But Rhule’s hiring approach comes with a major inherent risk: He has not given a coach with extensive NFL experience one of the top seats at the table, which is a major gambit for a first-year head coach to be taking.

Though the game of professional football is highly malleable, and certain methods that worked 20 years ago may not work today, having someone in place who knows the trials and tribulations of being an NFL head coach is important for a first-year coach. And that’s something that Rhule’s predecessor had to learn the hard way.

When Ron Rivera first became head coach of the Panthers in 2011, the coaching staff that he ended up hiring did not feature a single man who had previously served as an NFL head coach. And in retrospect, he often spoke of how he could have used one in his first two seasons: Before becoming the winningest coach in franchise history, he first had to endure two underwhelming seasons that saw him coach the team to a 6-10 record in 2011 and a 7-9 record in 2012 – the latter the product of a four-game winning streak at season’s end that saved his hide.

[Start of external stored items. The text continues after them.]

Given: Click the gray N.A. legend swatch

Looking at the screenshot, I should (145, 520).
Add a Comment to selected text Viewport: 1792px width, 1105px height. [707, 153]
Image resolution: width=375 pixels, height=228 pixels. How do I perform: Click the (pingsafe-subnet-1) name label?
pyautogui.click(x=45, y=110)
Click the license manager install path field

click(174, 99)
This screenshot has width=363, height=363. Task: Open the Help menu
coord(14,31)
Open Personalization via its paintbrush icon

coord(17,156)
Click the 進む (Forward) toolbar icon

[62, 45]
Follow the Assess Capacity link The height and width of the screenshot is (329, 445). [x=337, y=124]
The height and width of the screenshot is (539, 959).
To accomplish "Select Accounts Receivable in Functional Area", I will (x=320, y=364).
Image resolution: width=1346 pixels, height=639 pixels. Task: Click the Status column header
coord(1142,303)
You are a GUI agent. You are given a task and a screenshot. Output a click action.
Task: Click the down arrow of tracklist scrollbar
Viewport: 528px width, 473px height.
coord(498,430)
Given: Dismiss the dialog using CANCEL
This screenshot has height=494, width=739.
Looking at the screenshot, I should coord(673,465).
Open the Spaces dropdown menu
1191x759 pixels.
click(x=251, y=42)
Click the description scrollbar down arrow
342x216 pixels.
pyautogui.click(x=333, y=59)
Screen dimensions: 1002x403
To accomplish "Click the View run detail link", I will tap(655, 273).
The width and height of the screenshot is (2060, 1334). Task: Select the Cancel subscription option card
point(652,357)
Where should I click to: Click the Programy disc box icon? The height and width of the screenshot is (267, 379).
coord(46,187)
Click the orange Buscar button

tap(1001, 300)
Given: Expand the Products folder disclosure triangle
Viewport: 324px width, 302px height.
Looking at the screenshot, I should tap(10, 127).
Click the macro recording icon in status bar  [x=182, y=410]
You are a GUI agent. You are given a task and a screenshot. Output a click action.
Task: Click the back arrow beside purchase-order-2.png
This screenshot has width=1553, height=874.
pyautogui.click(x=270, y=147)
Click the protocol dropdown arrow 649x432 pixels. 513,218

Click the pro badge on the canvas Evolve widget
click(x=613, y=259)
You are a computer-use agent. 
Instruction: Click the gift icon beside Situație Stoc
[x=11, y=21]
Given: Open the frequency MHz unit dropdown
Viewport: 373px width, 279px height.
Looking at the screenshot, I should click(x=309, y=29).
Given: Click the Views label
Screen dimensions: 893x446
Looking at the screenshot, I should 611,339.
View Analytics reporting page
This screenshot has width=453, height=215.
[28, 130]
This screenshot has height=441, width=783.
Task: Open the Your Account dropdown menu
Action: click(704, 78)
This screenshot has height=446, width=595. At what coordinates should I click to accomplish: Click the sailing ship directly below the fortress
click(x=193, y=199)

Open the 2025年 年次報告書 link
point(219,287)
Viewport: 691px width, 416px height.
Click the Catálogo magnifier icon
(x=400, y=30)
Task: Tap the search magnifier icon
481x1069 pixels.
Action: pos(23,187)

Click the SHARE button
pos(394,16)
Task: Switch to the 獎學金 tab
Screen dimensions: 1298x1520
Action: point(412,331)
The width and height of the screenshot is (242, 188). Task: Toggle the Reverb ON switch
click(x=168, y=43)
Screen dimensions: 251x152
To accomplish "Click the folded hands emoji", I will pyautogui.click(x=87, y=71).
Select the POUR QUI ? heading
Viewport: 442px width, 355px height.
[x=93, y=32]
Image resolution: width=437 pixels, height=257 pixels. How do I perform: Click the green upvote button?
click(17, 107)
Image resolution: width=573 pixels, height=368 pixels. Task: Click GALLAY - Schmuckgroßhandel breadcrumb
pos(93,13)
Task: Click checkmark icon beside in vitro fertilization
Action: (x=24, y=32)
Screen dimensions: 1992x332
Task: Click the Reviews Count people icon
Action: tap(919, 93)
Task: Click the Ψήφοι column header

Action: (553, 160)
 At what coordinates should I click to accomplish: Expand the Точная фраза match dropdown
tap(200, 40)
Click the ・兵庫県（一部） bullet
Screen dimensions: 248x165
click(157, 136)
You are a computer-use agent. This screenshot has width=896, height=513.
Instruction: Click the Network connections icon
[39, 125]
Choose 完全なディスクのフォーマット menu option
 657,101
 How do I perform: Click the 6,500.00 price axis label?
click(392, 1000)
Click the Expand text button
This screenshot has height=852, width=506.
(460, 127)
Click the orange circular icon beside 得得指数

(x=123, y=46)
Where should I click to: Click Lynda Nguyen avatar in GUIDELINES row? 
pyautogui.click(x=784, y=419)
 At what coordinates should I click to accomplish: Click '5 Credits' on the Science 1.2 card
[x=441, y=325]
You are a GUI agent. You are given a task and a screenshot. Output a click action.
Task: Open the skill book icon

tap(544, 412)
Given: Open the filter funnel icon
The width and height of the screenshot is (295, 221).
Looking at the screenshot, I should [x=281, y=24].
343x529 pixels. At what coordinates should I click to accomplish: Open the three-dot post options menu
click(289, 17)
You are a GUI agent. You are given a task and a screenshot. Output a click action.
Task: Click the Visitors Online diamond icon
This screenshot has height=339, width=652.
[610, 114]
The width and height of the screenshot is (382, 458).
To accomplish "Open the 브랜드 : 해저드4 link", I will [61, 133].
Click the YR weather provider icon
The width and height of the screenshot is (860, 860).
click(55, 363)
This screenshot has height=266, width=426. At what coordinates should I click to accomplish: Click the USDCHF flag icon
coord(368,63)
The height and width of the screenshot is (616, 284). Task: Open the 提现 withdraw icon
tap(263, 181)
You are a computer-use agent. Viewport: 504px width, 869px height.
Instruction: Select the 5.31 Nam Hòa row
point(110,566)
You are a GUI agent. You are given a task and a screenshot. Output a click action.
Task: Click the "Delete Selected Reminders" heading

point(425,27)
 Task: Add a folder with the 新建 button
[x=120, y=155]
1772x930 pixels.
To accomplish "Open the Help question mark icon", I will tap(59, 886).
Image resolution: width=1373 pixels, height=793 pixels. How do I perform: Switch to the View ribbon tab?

It wasn’t until he began to consult with Pro Football Hall of Fame coach and NFL icon John Madden that Rivera found his identity as a coach – from beginning to end, his nine year tenure as Panthers head coach illustrated the importance of how capable assistants can elevate a good coach to a great one….and how assistants not up to par can drag a great coach down.

When Rivera won NFL Coach of the Year honors twice in a two-year period, he did so with the help of a coaching staff that thrived beneath him – particularly on the defensive side of the football. Defensive coordinator Sean McDermott was distinguishing himself as one of the best in football, and his fellow defensive coaches included defensive line coach Eric Washington, linebackers coach Al Holcomb, and defensive backs coach Steve Wilks – all of them on their way up the coaching ladder.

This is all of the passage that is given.